The novel starts with Kate in the kitchen in the middle of the night, trying to make a store-bought mince pie look homemade for her daughter’s school Christmas party. She’s just returned from a business trip to America, but she’s giving up sleep in order to fool those who would judge her for submitting something store-bought. Kate is sleep-deprived and guilty over leaving her children – five year-old, Emily and two year-old, Ben. Her husband, Richard, is an architect who makes less money than Kate, but he never offers to help with household chores (she’s the one constantly making to-do lists in her head) and never corrects well-meaning relatives who think their life would be easier if Kate quit her job. And it probably would be, but then they’d be broke. Kate doesn’t just have a job, she has a career, a high-powered, competitive, stressful, all-encompassing career that demands first place in line. And she’s damn good at it – much better, in fact, than she is at managing her family. Her nanny is late nearly every morning, causing Kate to be late to work herself. Emily has become a master manipulator, punishing her mother for going out of town, working late or on the weekends. There’s always a birthday party, an issue with the house – something else domestic that needs to be added to Kate’s never-ending to-do list. But the biggest conflict Kate faces is internal – she genuinely loves her job, yet she’s wedded to the idea that certain tasks are a mother’s alone, and refuses to delegate any more than is absolutely necessary. Rather than basking in her high salary and important career, she lets herself be defined by her abilities – or lack thereof -- in the domestic arena.
As Kate’s home life gets even more frantic – lice, anyone? – her career takes off even more when she proposes a new fund, requiring many business trips to New York City and working closely with an attractive, male, American colleague. With business dinners and the ability to sleep through the night alone in a comfortable hotel bed, is it any wonder that Kate finds work less stressful than home life? Kate develops a crush on her colleague, and their project is successful. But Ben takes a tumble down stairs that Kate never got around to recarpeting. The guilt leads Kate into quitting her job and moving her family out to the country, where she takes a part-time job and lets Richard be the main breadwinner.
As much as I liked the book, I was disappointed in the ending. The message seemed to be, “You really can’t have it all.”
film version of I Don’t Know How She Does It (see trailer) didn’t come out till last year. With State Department official Anne-Marie Slaughter’s long-piece article in The Atlantic “Why Women Still Can’t Have it All” exploding all over the internet, the timing seemed perfect for a movie that addressed women’s (it’s never men’s) work/life juggling act. Unfortunately, the film, starring Sarah Jessica Parker, was universally panned.

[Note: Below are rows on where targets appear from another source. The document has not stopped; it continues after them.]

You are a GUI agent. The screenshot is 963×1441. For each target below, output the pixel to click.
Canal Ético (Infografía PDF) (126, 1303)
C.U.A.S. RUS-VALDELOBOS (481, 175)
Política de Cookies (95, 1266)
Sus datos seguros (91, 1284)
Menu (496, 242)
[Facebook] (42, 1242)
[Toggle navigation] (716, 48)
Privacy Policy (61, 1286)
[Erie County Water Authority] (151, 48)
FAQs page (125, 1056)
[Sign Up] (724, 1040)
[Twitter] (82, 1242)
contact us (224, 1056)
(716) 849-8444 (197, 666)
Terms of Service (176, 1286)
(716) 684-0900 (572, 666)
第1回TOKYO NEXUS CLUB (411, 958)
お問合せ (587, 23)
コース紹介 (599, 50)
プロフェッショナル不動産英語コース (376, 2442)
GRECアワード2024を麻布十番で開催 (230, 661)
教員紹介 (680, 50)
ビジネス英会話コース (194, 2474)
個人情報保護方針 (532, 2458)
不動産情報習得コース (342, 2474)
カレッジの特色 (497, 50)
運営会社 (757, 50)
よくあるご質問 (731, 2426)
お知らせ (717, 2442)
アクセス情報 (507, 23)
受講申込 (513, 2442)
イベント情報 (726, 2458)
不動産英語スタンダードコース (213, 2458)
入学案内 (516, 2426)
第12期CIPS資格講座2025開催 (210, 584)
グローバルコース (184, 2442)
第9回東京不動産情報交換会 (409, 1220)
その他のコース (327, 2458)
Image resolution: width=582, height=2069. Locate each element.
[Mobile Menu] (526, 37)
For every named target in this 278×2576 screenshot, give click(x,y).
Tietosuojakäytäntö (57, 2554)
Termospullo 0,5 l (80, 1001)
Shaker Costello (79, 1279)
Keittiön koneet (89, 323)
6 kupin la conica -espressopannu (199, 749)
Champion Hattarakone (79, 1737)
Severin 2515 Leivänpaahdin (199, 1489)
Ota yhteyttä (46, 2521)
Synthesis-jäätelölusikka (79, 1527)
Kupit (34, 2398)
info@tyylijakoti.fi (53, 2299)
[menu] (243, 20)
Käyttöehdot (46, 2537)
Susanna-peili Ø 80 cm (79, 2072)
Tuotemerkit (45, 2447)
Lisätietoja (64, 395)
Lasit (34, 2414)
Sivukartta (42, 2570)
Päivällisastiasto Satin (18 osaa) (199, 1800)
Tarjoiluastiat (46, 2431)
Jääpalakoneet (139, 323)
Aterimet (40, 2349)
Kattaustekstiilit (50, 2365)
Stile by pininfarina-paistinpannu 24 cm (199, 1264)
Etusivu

Frankly, the bad reviews were undeserved. While the producers made some choices I did not agree with – having several minor characters address the camera directly in order to “explain” Kate – overall the film was true to the book’s spirit. It even gave fans a much-improved ending, with Kate marching into her boss’ office and refusing to take any more last-minute business trips, and Richard putting together a to-do list of his own. Ironically, criticism toward the film – and please note that the majority of film critics are male – centered around the film’s sexism and “tired clichés about gender.” Is it sexist to point out sexism? We still live in a society where women struggle to juggle their careers and family while men are assumed to have a wife who handles domestic problems. Where a woman who leaves the office early for a sick child is considered uncommitted to her job, while a man who leaves early for a sick child is considered a hero. Where women make 3/4th of what a man does, thereby making it almost inevitable that the woman will be the one to leave her job when her husband’s career takes off. Where women are judged on their children’s success in school, on their housekeeping, and on their looks. We are expected to work full-time, cook healthy meals, go to the gym, supervise homework, attend every school event/field trip/game our children have, color our hair, have sex with our husbands, and produce wonderful Christmas/Passover holiday celebrations. Whereas men are expected to work fulltime, not beat their wives, and show up to an occasional children’s sports event. I Don’t Know How She Does It points all of this out, and the film itself is called sexist, rather than the society it reflects.
Ironically, another film that came out around the same time with similar plot points – Judd Apatow’s This Is 40 – actually was sexist, and yet, because Apatow’s boy club is worshipped around Hollywood, gained critical praise it must assuredly did not deserve.
Ten years after the book’s publication, I Don’t Know How She Does It is more relevant than ever. As working women are encouraged to lean in by one technology executive, another (female) technology executive is ending work-at-home arrangements and a former state department executive tells women to not even try. As America moves ever closer to a “winner take all” society, both men and women will have to confront workplaces that will only offer upper middle class wages to those willing to work 60 to 80 hours a week. Kate Reddy’s story, which at first seemed unique to those in professions like investment banking or law, will become more common in what were once less demanding professions.
Perhaps the most accurate complaint about the film version of I Don’t Know How She Does It is that the movie is a comedy. Because the issues the story raises – sexist workplaces, life-consuming jobs, and a parenting culture that leaves no room for error – are no laughing matters.